Burmistrz chce być ekologiczny, ale nie może

Zakopiański burmistrz Leszek Dorula przyznał się, że od lata stara się o możliwości podłączenia swojego prywatnego domu do sieci geotermalnej lub linii gazowej, ale bezskutecznie, choć obie biegną zaledwie kilkanaście metrów od jego posesji.
Okazuje się, że do ekologicznych źródeł ciepła nie chcą się wraz z Dorulą podłączyć jego sąsiedzi, a to jest główny warunek, jaki stawiają mu zarówno Geotermia Podhalańska, jak i PGNiG. Dla tych właśnie operatorów ciepła, żeby inwestycja była opłacalna, musi być co najmniej kilku odbiorców.

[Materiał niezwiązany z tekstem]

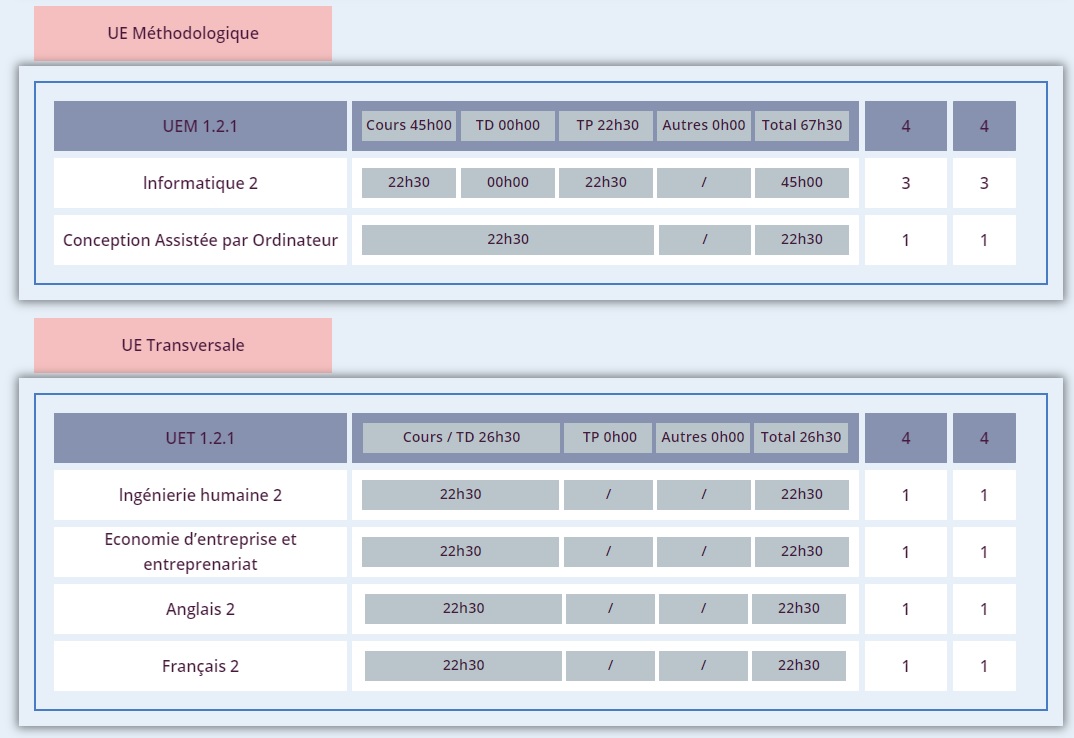Select the TD 00h00 header cell
The image size is (1074, 738).
click(508, 125)
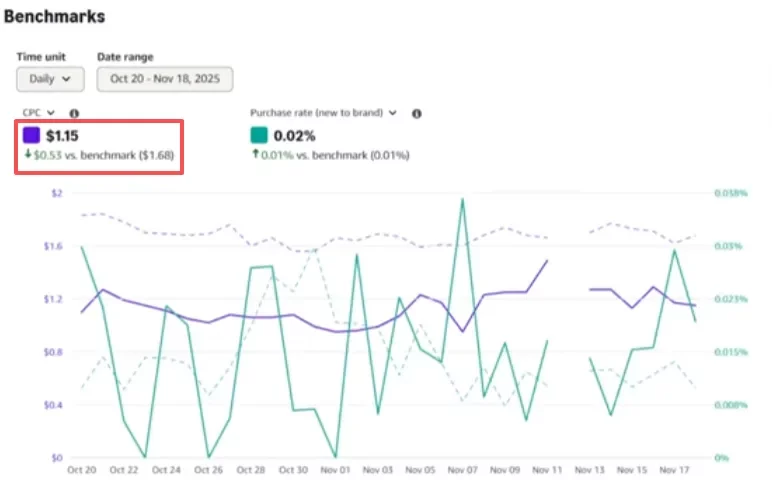Select the $1.15 CPC value
This screenshot has width=772, height=491.
(62, 135)
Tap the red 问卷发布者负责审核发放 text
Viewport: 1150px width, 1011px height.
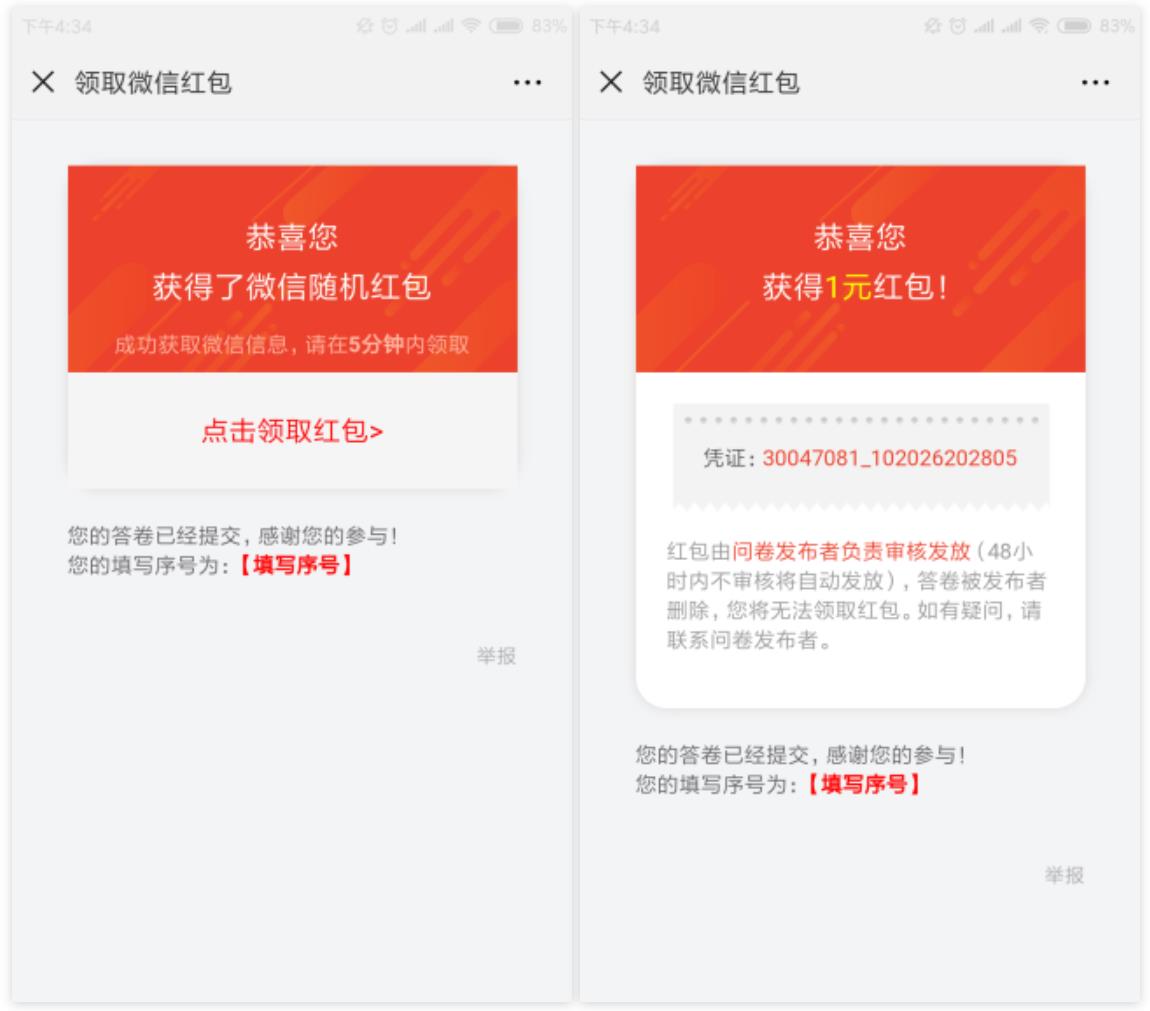click(850, 552)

- Dlatego opalam najdroższym środkiem, jakim jest olej opałowy – mówił podczas spotkania z mieszkańcami Zakopanego Leszek Dorula. – Od 3,5 roku czekam na podłączenie geotermii, albo gazu, chociaż instalacje idą koło mojego domu góra 15 metrów. Chcą żebym znalazł 10-15 domów, które zdecydują się podłączyć do sieci, to wtedy ją zrobią. Mi było trudno znaleźć 10 domów. Oczywiście bardzo chętnie się gaz podłączy do budynku, który ma 100, albo 50 mieszkań – rozkładał ręce.